Apurar toda a verdade

A demissão do ministro da Fazenda, Antonio Palocci - confirmada enquanto este texto era redigido -, não pode servir de pretexto para o governo considerar encerrada a escabrosa história da tentativa de linchamento moral de Francenildo Costa. Assinale-se, desde logo, que a descida do ministro aos infernos, para usar a mesma metáfora a que recorreu no discurso à Câmara Americana de Comércio, na sexta-feira, em São Paulo, não começou com a inevitável suspeita do envolvimento da Fazenda na sórdida operação montada para desqualificar o testemunho arrasador do ex-caseiro da sede da República de Ribeirão Preto em Brasília.

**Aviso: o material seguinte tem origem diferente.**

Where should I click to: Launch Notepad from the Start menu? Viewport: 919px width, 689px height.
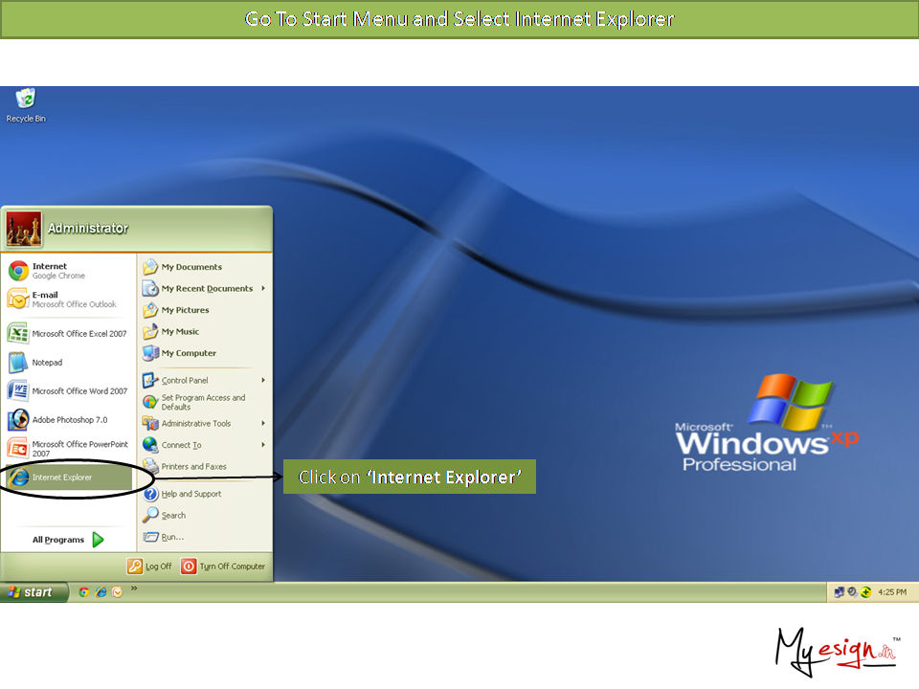coord(46,363)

Começou, a rigor, quando ele não apenas confirmou o depoimento à CPI dos Bingos do motorista que servia à corriola freqüentadora do imóvel, mas o enriqueceu com tal quantidade de detalhes verossímeis que desidratou as juras de Palocci à mesma CPI de que jamais pusera os pés na malfadada mansão do Lago Sul. Diga-se a bem da verdade que nada indica, por ora, que ele a tenha visitado para participar da armação das negociatas a que se dedicava a sua patota, no horário, digamos, comercial. Mas isso não deteve a erosão do patrimônio político do ministro até então blindado pela oposição contra o fogo dito amigo dos seus companheiros.

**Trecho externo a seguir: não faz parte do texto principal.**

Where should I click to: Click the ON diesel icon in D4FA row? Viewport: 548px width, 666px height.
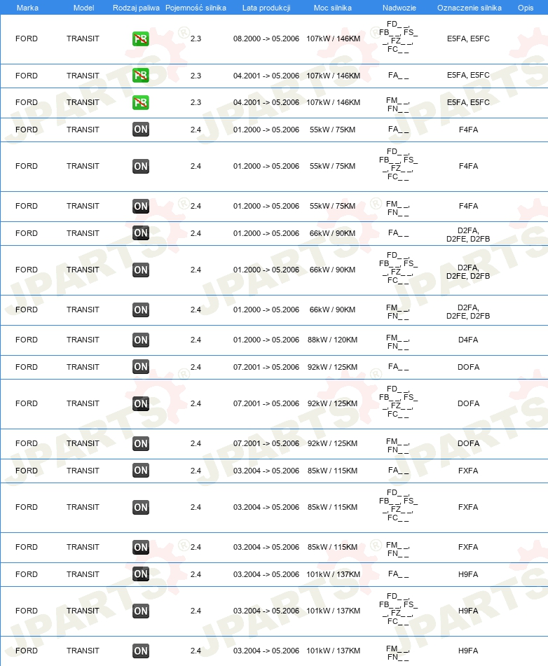point(141,340)
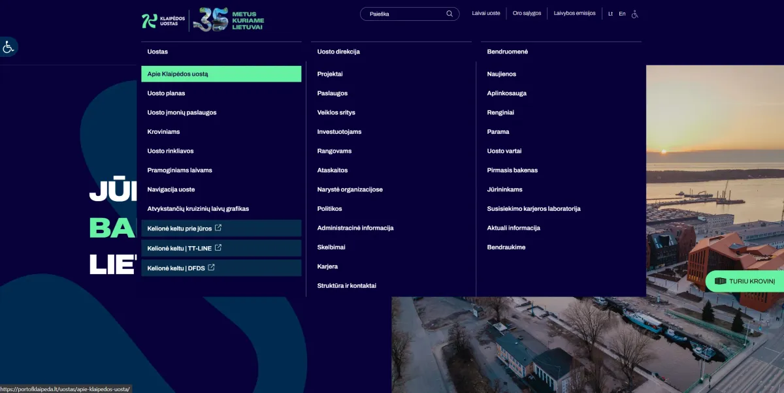Open the Oro sąlygos link
The image size is (784, 393).
pyautogui.click(x=527, y=13)
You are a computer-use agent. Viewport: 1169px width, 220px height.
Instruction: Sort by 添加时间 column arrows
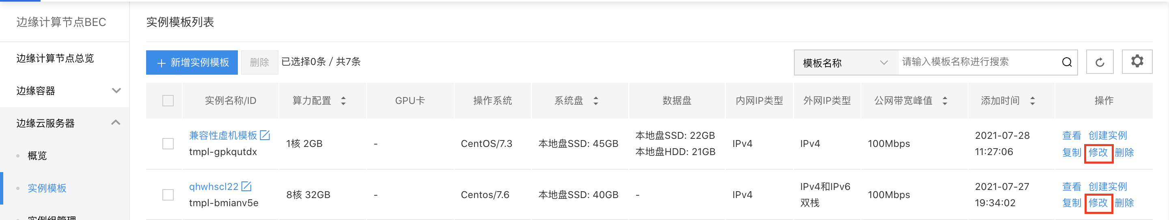point(1032,101)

O que precipitou a ruína política de Palocci foi a vexaminosa tentativa do apparat petista de incriminar Francenildo, violando a sua conta na Caixa Econômica Federal, repassando à imprensa a sua movimentação financeira e, por último, escândalo dos escândalos, mandando a Polícia Federal investigá-lo por lavagem de dinheiro. Admita-se, para argumentar, que Palocci não ordenou, nem autorizou e nem mesmo sabia de nada daquilo, apesar do apontado envolvimento, na divulgação dos extratos, de um de seus assessores mais próximos. De um modo ou de outro, o fato é que ele era, objetivamente, o beneficiário direto da vilania. É isso - a anatomia do crime - que interessa aos brasileiros.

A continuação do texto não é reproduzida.